### The problem
Show every line of the data that contains the string "agent".
━━━
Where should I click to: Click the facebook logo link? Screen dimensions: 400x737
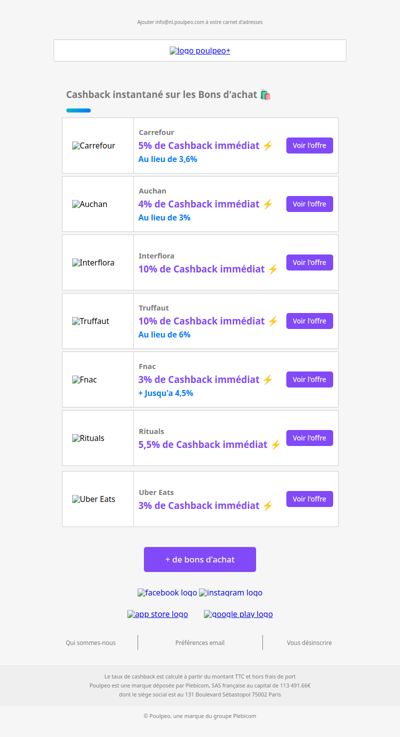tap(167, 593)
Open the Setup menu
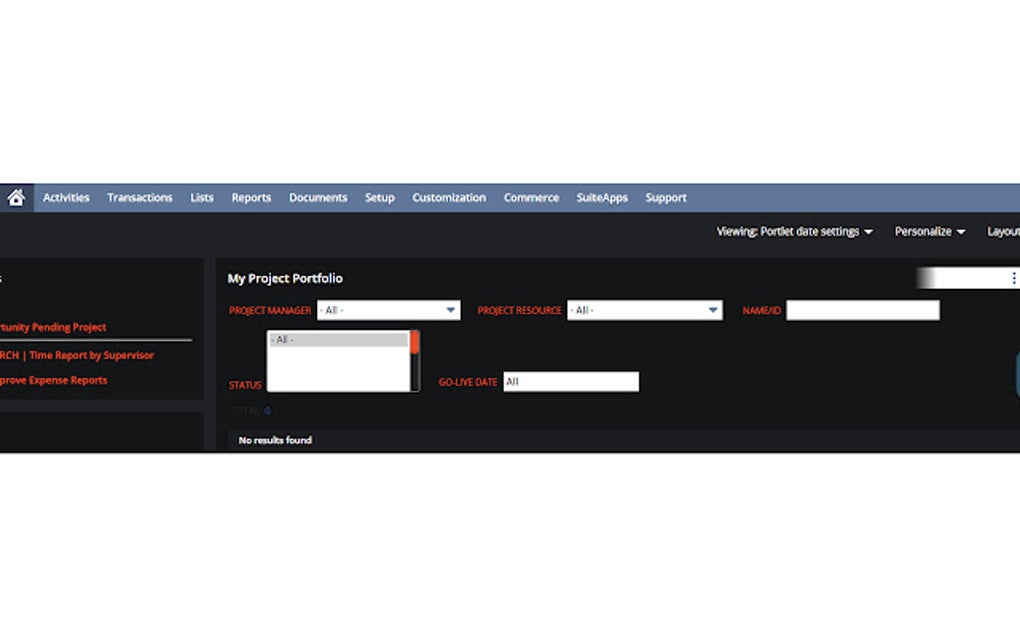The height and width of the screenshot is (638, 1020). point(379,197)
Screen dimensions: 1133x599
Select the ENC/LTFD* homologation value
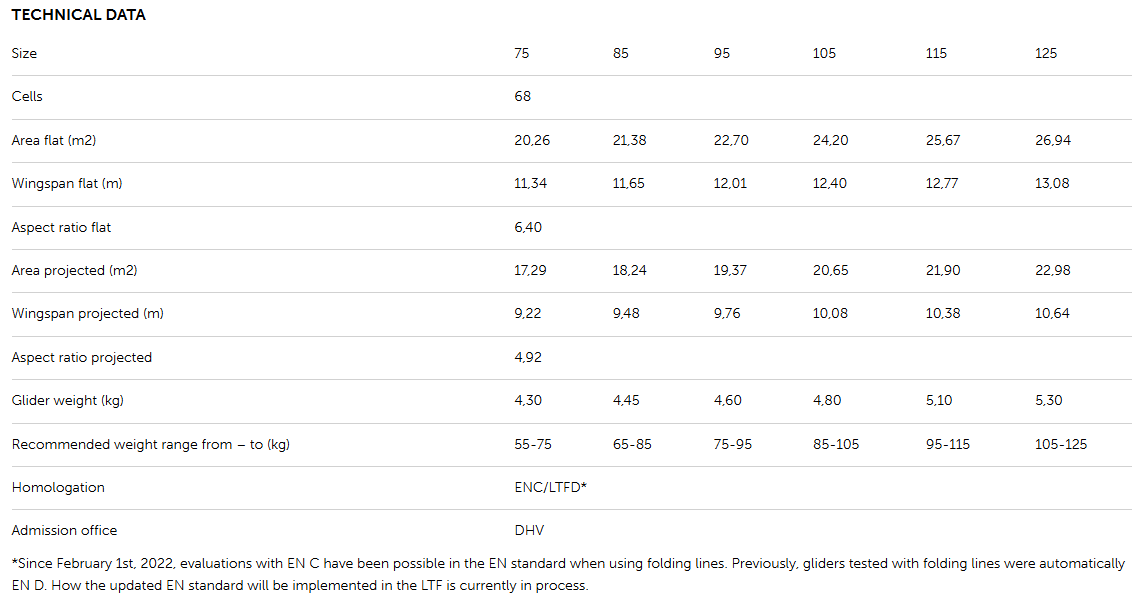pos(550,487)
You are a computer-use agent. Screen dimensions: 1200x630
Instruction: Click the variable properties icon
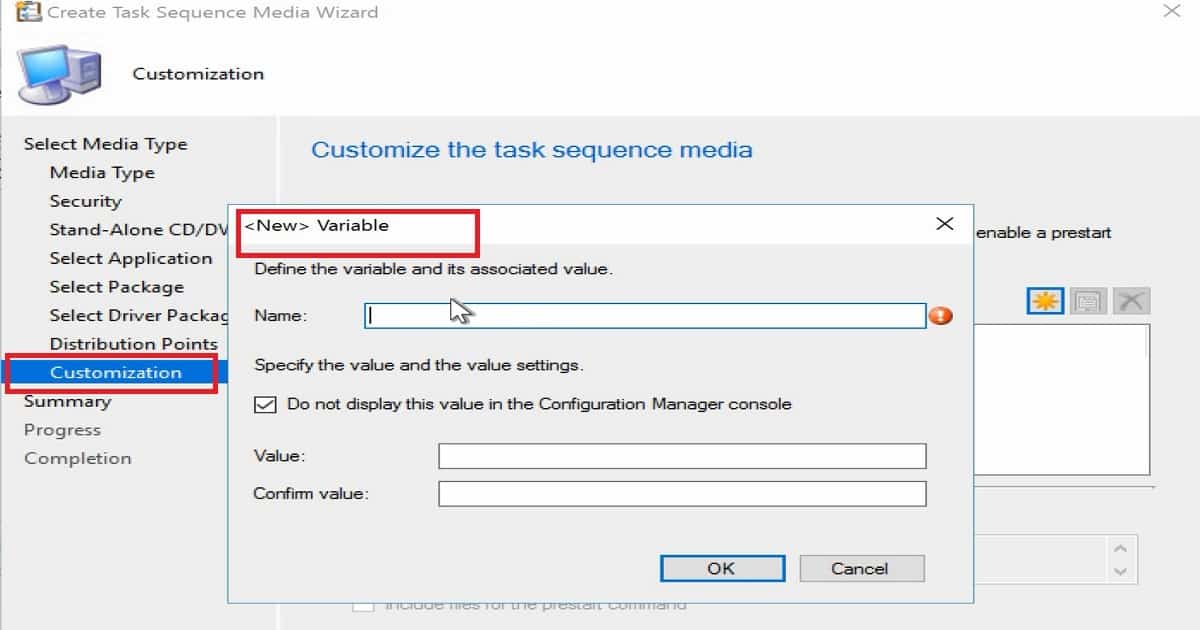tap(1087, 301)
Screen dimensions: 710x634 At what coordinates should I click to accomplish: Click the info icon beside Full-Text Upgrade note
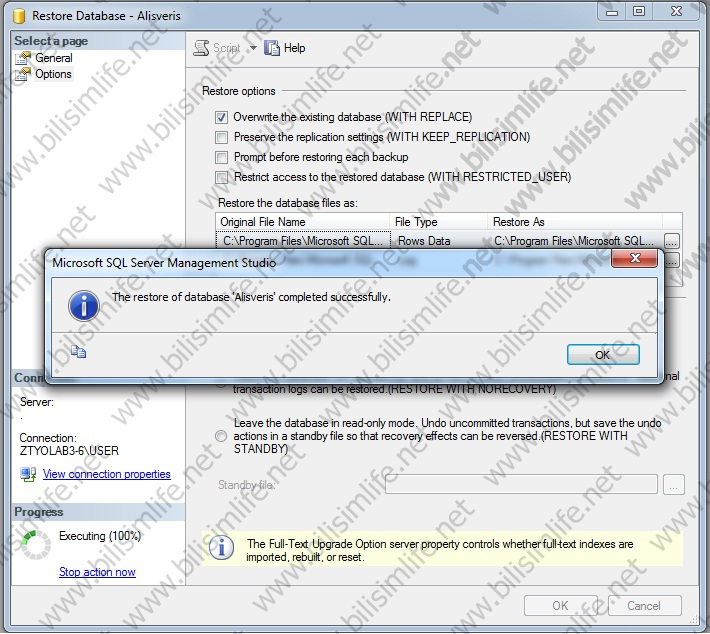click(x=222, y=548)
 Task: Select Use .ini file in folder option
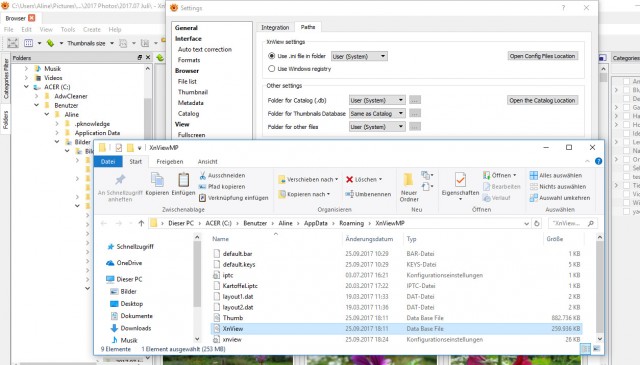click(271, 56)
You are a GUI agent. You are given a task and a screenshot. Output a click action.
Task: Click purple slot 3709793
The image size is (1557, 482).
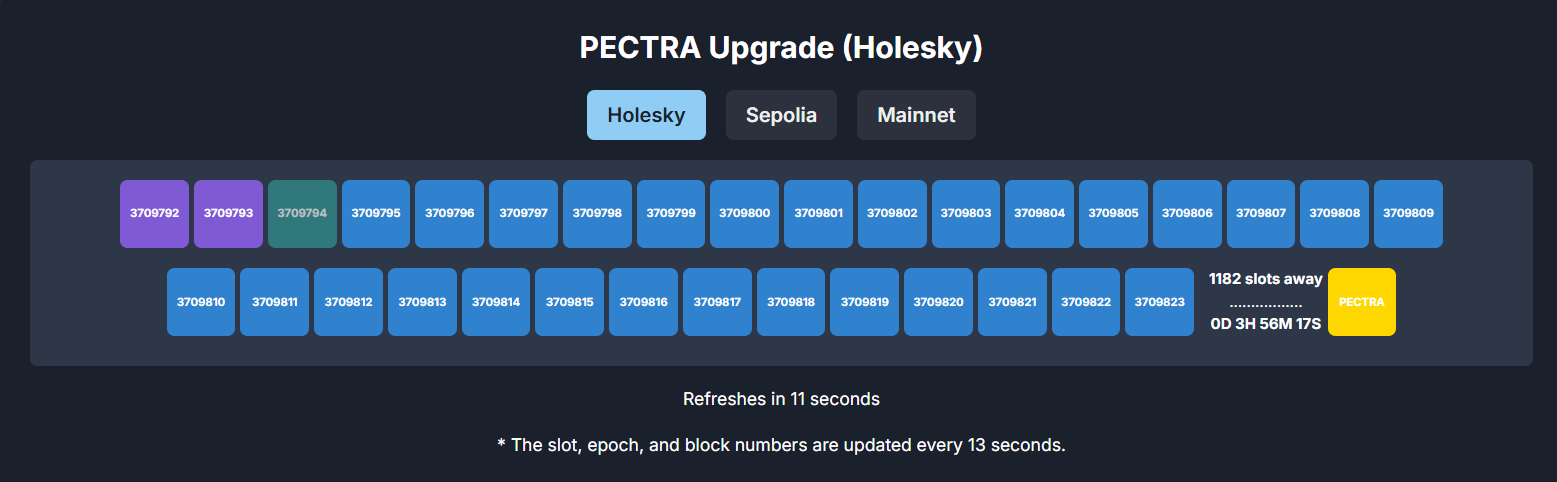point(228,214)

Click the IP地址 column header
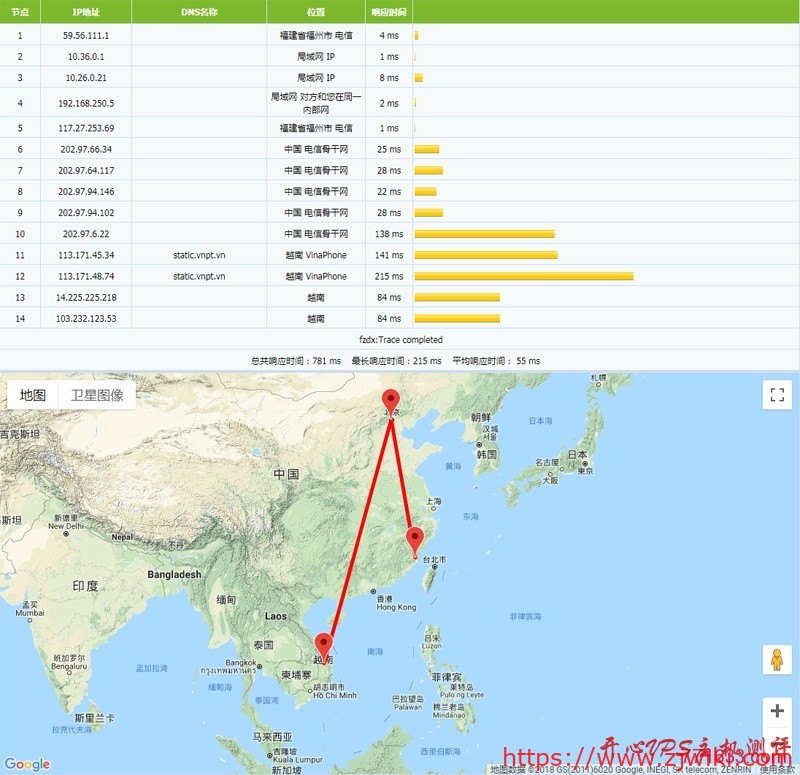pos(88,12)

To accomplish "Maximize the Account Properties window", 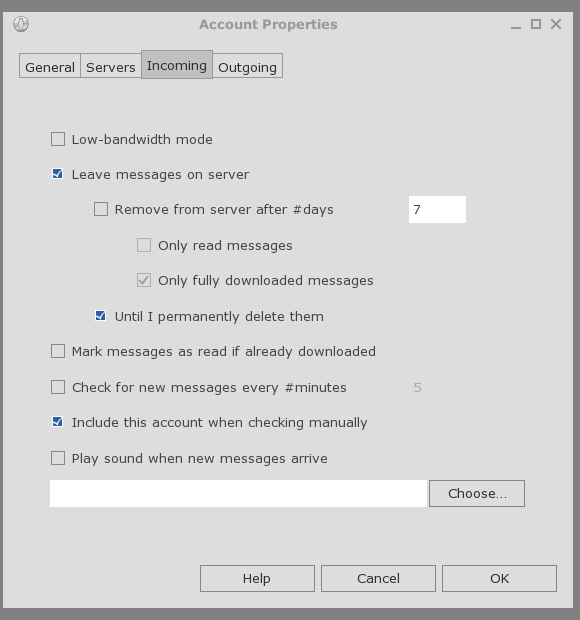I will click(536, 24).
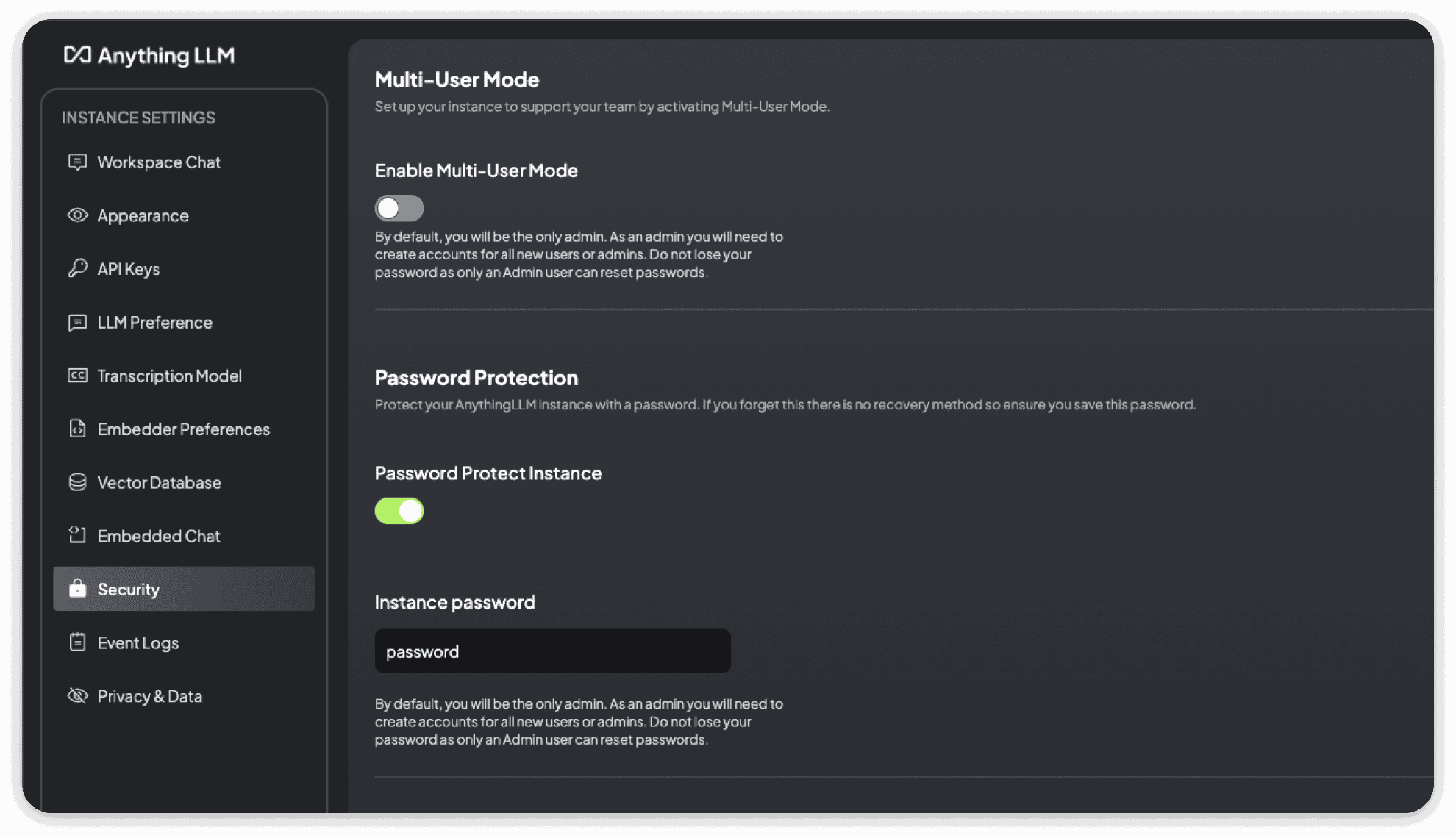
━━━
### Answer box
You are a computer-use agent. Screen dimensions: 1200x630
You are a GUI agent. You are given a task and a screenshot. Output a click action.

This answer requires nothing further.